The institute is warning tax practitioners and their clients, failure to lodge penalties is set to increase by more than 35 per cent within the next eight months, which with high inflation and rising costs of living is something that many could not afford.

In the federal budget, the government announced it would increase federal penalty units from $222 to $275 from 1 January 2023. This is set to be indexed on 1 July 2023 based on the last three years in line with inflation. The bill to give effect to this was introduced this week.

Scott Treatt, CTA, general manager, tax policy & advocacy at The Tax Institute, said the high inflation environment of the last three years means the legislated indexing could see penalties for late lodgement spike by over 35 per cent from the current level to over $300 per penalty unit.

“That’s a significant increase, which will come into effect from 1 July 2023, just six months after this latest increase,” he said.

The penalty unit is applicable across a broad range of laws, most appropriately, crimes, where it is necessary to act as a deterrent. For tax purposes, it is applicable to a failure to lodge, among other things.

Automated failure to lodge penalties may be applied to late-lodged returns, reports, and statements, including activity statements, tax returns, fringe benefits tax returns, PAYG withholding annual reports, Single Touch Payroll reports, annual GST returns and information reports, and taxable payment annual reports.

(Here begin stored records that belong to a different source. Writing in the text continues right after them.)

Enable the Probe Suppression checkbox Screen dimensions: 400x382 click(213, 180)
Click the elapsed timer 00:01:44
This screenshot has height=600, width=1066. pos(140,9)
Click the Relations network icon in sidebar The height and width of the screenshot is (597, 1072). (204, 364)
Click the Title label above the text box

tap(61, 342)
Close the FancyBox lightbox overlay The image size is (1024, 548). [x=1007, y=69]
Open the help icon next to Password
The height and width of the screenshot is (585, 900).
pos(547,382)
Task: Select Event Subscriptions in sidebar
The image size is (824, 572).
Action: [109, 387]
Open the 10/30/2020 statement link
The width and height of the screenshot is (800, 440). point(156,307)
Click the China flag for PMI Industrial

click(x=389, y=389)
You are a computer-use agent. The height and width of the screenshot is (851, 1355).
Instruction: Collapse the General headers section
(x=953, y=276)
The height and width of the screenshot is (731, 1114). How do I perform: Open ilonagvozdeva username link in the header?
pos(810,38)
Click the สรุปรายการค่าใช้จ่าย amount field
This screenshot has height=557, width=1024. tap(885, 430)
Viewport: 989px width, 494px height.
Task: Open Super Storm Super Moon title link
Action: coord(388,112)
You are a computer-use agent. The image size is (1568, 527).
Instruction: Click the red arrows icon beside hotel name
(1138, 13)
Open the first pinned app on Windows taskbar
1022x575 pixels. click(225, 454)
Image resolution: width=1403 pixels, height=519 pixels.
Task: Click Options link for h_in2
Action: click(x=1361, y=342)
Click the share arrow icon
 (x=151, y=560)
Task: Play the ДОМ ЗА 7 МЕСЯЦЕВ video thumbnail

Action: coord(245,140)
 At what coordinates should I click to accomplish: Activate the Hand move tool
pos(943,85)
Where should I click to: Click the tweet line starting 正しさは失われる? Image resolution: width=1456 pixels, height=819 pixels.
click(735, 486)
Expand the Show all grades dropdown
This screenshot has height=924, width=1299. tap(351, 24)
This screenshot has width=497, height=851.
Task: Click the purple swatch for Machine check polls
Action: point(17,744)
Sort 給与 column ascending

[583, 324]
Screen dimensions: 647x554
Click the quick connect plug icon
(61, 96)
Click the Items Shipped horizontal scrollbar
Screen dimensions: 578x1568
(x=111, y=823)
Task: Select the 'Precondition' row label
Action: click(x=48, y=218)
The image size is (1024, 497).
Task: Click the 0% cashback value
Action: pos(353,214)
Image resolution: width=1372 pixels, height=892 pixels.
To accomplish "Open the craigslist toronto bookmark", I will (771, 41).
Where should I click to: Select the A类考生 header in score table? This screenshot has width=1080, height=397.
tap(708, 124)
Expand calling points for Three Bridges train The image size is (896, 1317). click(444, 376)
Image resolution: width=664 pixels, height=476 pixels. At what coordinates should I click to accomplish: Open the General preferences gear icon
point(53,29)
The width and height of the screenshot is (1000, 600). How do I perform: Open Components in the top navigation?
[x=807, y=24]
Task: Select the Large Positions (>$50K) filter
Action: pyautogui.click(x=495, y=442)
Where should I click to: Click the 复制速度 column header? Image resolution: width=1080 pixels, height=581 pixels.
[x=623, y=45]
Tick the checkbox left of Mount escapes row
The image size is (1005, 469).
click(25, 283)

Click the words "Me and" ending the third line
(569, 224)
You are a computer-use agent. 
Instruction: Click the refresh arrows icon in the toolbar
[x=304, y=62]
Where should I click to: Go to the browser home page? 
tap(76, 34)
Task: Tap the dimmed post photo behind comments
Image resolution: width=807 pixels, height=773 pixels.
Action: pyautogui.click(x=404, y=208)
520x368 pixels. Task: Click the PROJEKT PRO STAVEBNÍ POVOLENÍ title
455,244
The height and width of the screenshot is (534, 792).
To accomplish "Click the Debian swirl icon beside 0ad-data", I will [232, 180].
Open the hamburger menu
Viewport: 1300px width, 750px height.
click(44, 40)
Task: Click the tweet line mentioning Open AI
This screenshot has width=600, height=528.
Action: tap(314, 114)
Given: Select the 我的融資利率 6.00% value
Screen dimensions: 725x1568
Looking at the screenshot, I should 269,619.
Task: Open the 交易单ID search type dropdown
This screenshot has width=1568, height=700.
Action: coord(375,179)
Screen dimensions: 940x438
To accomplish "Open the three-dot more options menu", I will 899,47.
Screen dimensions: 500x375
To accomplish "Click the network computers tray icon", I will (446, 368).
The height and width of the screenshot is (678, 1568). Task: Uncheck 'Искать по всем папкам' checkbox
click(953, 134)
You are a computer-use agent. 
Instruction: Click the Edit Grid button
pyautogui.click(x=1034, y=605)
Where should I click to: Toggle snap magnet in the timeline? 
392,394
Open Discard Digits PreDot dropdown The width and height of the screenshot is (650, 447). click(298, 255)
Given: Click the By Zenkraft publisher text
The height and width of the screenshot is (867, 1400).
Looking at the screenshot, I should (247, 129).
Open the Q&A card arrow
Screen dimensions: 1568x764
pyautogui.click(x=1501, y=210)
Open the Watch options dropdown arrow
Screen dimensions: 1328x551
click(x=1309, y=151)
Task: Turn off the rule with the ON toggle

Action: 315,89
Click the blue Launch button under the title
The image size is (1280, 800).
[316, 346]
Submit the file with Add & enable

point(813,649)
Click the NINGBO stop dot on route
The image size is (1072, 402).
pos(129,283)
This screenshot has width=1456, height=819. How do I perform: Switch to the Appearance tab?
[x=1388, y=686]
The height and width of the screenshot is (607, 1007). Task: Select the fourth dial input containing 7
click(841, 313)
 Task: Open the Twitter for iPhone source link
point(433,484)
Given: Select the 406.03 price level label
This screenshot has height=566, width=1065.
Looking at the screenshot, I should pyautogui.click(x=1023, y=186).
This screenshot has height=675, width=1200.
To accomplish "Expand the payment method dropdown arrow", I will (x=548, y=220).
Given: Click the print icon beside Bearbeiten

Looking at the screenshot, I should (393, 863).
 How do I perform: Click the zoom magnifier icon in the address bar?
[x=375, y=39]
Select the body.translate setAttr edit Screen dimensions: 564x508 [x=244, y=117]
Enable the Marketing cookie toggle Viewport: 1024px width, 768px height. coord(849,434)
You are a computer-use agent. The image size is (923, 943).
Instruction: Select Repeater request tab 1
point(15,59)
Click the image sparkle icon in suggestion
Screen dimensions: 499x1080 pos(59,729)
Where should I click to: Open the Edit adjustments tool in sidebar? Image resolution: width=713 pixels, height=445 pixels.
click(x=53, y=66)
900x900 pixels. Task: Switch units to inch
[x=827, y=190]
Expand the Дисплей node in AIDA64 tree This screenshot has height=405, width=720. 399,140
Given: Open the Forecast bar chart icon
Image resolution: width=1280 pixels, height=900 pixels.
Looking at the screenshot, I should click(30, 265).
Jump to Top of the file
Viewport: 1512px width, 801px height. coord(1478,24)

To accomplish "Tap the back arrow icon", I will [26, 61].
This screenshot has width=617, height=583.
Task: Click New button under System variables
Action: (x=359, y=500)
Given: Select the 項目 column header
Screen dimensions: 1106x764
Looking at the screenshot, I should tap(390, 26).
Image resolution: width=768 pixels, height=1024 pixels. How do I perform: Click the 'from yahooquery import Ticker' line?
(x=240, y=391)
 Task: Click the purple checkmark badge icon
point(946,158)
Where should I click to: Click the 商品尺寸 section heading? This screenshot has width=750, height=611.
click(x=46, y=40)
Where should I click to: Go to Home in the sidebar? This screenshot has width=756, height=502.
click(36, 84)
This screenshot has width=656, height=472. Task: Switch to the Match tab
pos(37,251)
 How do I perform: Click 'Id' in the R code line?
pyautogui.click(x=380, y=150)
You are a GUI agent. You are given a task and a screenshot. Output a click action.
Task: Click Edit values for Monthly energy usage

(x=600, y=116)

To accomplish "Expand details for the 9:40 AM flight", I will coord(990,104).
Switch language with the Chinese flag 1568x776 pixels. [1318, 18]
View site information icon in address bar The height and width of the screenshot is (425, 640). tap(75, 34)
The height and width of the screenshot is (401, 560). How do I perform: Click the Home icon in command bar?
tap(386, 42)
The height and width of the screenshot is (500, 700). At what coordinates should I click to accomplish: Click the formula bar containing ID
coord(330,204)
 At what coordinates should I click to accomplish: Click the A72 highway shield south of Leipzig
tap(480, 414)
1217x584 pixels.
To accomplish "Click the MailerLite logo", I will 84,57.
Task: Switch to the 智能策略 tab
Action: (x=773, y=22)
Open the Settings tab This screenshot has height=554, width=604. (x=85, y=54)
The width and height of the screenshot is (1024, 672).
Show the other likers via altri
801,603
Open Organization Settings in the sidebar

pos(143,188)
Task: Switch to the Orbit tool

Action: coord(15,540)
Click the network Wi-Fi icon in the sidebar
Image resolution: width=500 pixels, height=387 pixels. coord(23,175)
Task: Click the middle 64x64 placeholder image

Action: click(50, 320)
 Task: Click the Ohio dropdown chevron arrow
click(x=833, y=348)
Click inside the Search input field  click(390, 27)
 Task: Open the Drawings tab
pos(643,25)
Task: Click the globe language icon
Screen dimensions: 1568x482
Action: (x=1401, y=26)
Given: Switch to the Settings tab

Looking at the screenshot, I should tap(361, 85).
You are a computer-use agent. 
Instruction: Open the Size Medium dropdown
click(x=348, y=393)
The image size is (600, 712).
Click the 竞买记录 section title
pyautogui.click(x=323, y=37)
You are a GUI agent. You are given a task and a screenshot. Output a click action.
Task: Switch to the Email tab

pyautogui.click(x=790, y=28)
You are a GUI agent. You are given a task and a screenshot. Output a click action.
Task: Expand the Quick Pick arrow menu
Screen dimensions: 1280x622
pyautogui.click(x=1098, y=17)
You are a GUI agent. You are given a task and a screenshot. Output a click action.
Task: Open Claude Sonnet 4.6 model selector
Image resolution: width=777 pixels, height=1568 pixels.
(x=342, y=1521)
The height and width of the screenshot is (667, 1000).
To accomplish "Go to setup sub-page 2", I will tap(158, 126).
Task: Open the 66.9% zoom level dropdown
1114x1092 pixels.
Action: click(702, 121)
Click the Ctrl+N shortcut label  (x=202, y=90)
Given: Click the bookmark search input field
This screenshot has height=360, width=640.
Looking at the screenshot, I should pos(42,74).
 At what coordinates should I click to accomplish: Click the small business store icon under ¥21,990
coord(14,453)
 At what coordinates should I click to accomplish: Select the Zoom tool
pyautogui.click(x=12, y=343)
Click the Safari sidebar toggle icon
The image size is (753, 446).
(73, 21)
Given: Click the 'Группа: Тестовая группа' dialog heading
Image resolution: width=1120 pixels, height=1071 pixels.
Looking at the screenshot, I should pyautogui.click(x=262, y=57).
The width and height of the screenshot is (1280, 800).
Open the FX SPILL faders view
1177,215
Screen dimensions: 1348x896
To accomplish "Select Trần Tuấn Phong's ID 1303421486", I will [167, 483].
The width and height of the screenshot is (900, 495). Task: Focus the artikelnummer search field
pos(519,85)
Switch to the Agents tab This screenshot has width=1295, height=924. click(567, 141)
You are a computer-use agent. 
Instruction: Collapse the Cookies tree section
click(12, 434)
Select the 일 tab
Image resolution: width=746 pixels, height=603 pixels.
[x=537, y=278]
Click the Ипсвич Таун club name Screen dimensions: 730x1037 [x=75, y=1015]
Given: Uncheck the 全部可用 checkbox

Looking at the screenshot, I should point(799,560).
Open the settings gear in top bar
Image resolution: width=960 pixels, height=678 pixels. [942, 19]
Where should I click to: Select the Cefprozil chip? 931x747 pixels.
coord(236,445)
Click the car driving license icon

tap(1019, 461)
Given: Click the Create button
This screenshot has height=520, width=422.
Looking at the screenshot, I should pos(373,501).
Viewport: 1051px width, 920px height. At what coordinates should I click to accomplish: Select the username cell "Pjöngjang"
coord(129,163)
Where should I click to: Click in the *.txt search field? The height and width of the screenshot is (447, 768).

Mr Treatt said there are many reasons why taxpayers may be late in lodging their tax return such as being impacted by a natural disaster or serious illness.

“In some cases, such as criminal activity and the deliberate avoidance of tax obligations, steep penalties may be appropriate,” he said.

“For taxpayers who simply lodge a little late, it’s a significant cost. The Commissioner retains and exercises the power to waive penalties in certain cases. For taxpayers that means understanding their rights and the process to appeal a penalty. For those without a tax agent, this can be very tricky.

“At a time when so many taxpayers are already navigating steep inflation, high cost of living and the lingering effects of COVID-19, a 35 per cent increase in these penalties will certainly sting for anyone caught out. We’re cautioning taxpayers and tax practitioners; they need to be more vigilant in keeping their tax obligations up to date to avoid the risk of these increased penalties.”